» TASK ITEM:
When a line in the entries below contains the word "menu", copy that line.

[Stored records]
* * *

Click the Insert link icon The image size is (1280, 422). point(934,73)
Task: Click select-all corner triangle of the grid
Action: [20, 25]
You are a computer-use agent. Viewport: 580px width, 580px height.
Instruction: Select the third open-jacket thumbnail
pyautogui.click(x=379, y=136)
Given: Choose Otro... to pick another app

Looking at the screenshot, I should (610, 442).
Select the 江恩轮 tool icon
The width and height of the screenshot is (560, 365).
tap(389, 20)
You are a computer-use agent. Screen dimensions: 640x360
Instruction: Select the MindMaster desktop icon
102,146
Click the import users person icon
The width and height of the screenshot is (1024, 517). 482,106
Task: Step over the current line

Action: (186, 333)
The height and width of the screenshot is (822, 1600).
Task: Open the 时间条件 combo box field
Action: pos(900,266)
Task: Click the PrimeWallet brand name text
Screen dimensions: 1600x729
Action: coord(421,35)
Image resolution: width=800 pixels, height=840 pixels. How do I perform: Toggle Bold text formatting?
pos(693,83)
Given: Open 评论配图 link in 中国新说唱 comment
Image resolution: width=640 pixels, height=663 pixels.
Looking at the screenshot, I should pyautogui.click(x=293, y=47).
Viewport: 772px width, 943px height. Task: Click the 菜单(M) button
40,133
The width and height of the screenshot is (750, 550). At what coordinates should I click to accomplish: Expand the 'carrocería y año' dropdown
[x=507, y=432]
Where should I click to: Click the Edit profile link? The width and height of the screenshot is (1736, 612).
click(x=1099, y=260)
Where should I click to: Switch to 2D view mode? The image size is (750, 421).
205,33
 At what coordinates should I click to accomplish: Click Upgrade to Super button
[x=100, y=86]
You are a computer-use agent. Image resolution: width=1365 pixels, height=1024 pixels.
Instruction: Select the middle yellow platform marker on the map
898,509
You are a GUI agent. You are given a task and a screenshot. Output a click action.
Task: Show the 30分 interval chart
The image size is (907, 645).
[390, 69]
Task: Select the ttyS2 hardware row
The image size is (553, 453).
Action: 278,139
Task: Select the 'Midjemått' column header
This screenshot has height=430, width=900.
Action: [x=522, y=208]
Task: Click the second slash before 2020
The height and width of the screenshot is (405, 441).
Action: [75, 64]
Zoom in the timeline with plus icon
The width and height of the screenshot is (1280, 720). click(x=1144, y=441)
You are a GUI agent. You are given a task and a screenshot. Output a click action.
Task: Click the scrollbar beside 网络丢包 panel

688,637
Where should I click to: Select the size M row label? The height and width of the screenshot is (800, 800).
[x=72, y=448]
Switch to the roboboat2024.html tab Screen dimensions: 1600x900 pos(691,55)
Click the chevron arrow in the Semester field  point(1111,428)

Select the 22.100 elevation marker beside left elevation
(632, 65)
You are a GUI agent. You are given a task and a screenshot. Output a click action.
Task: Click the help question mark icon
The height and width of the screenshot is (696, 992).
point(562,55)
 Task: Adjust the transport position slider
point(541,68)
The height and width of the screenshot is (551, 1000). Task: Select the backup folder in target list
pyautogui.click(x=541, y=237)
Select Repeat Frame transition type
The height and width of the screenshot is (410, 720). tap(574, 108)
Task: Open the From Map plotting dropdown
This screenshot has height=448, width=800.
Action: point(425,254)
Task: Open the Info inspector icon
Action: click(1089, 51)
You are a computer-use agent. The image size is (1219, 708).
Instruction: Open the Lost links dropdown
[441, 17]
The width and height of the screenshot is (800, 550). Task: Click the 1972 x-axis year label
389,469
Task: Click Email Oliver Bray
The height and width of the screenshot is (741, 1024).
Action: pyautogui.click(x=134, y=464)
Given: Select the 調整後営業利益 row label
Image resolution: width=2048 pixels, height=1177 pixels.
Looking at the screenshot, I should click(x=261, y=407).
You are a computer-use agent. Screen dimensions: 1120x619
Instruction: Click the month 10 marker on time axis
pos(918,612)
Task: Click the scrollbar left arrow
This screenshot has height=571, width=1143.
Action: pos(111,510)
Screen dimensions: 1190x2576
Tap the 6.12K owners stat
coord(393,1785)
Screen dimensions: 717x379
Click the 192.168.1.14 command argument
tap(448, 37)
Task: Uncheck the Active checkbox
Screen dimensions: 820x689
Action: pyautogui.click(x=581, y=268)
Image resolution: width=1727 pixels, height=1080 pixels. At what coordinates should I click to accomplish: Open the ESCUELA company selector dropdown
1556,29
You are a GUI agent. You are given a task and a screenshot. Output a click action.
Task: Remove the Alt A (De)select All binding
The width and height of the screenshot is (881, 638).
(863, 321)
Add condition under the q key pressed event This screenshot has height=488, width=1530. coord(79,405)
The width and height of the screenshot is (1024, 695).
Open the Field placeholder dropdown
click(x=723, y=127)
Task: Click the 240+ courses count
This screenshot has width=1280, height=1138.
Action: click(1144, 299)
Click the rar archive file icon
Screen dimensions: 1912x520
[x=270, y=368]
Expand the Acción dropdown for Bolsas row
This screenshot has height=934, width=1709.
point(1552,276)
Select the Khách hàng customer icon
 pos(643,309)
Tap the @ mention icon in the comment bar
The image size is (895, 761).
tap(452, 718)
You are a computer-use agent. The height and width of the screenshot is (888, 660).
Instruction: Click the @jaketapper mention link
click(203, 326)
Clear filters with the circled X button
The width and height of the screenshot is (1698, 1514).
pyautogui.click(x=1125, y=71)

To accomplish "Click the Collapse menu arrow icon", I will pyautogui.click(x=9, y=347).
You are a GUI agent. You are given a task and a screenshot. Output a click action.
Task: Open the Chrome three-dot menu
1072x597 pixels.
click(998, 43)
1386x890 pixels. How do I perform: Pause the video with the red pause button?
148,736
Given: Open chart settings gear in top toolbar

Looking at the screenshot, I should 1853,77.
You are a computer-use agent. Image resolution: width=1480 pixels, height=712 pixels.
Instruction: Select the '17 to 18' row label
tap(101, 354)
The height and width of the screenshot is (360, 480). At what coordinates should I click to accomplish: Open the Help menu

* * *

» RESULT OF THE TASK:
To accomplish "Click the Collapse menu arrow icon", I will pyautogui.click(x=9, y=347).
Task: Open the Chrome three-dot menu
The height and width of the screenshot is (360, 480). At what coordinates should I click to accomplish: Open the Help menu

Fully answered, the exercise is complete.